Exercise requirements:
Retype every one of the records below, keeping each line and character unchanged.

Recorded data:
══════════

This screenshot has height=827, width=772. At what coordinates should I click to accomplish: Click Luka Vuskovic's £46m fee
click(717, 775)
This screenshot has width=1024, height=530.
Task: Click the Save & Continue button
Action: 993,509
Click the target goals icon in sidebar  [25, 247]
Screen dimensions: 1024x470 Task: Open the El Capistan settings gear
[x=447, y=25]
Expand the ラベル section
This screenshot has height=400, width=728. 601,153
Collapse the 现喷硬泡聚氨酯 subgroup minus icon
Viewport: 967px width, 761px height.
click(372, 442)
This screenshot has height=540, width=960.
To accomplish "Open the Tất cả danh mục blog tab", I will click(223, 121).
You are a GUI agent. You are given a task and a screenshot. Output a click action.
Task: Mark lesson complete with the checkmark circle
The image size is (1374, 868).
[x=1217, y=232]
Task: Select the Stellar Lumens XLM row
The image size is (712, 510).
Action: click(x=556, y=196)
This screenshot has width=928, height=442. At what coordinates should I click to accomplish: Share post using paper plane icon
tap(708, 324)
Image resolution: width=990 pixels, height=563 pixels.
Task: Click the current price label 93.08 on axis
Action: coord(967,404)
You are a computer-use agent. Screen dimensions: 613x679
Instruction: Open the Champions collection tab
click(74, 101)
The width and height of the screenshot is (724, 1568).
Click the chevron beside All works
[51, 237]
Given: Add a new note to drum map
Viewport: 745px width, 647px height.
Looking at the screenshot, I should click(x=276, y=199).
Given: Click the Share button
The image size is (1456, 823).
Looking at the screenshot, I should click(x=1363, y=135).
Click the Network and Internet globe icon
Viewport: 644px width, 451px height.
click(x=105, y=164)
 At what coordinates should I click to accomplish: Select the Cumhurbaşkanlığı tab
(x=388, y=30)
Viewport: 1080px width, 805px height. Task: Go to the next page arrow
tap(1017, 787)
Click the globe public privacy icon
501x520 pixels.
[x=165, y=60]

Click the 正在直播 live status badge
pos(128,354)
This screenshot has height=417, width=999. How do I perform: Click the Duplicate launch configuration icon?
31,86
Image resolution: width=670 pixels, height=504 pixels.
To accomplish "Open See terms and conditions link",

══════════

Worked solution:
This screenshot has height=827, width=772. At what coordinates should I click to accomplish: Click Luka Vuskovic's £46m fee
click(717, 775)
This screenshot has width=1024, height=530.
Task: Click the Save & Continue button
Action: 993,509
Click the target goals icon in sidebar  [25, 247]
Screen dimensions: 1024x470 Task: Open the El Capistan settings gear
[x=447, y=25]
Expand the ラベル section
This screenshot has height=400, width=728. 601,153
Collapse the 现喷硬泡聚氨酯 subgroup minus icon
Viewport: 967px width, 761px height.
click(372, 442)
This screenshot has height=540, width=960.
To accomplish "Open the Tất cả danh mục blog tab", I will click(223, 121).
You are a GUI agent. You are given a task and a screenshot. Output a click action.
Task: Mark lesson complete with the checkmark circle
The image size is (1374, 868).
[x=1217, y=232]
Task: Select the Stellar Lumens XLM row
The image size is (712, 510).
Action: click(x=556, y=196)
This screenshot has width=928, height=442. At what coordinates should I click to accomplish: Share post using paper plane icon
tap(708, 324)
Image resolution: width=990 pixels, height=563 pixels.
Task: Click the current price label 93.08 on axis
Action: coord(967,404)
You are a computer-use agent. Screen dimensions: 613x679
Instruction: Open the Champions collection tab
click(74, 101)
The width and height of the screenshot is (724, 1568).
Click the chevron beside All works
[51, 237]
Given: Add a new note to drum map
Viewport: 745px width, 647px height.
Looking at the screenshot, I should click(x=276, y=199).
Given: Click the Share button
The image size is (1456, 823).
Looking at the screenshot, I should click(x=1363, y=135).
Click the Network and Internet globe icon
Viewport: 644px width, 451px height.
click(x=105, y=164)
 At what coordinates should I click to accomplish: Select the Cumhurbaşkanlığı tab
(x=388, y=30)
Viewport: 1080px width, 805px height. Task: Go to the next page arrow
tap(1017, 787)
Click the globe public privacy icon
501x520 pixels.
[x=165, y=60]

Click the 正在直播 live status badge
pos(128,354)
This screenshot has height=417, width=999. How do I perform: Click the Duplicate launch configuration icon?
31,86
Image resolution: width=670 pixels, height=504 pixels.
To accomplish "Open See terms and conditions link",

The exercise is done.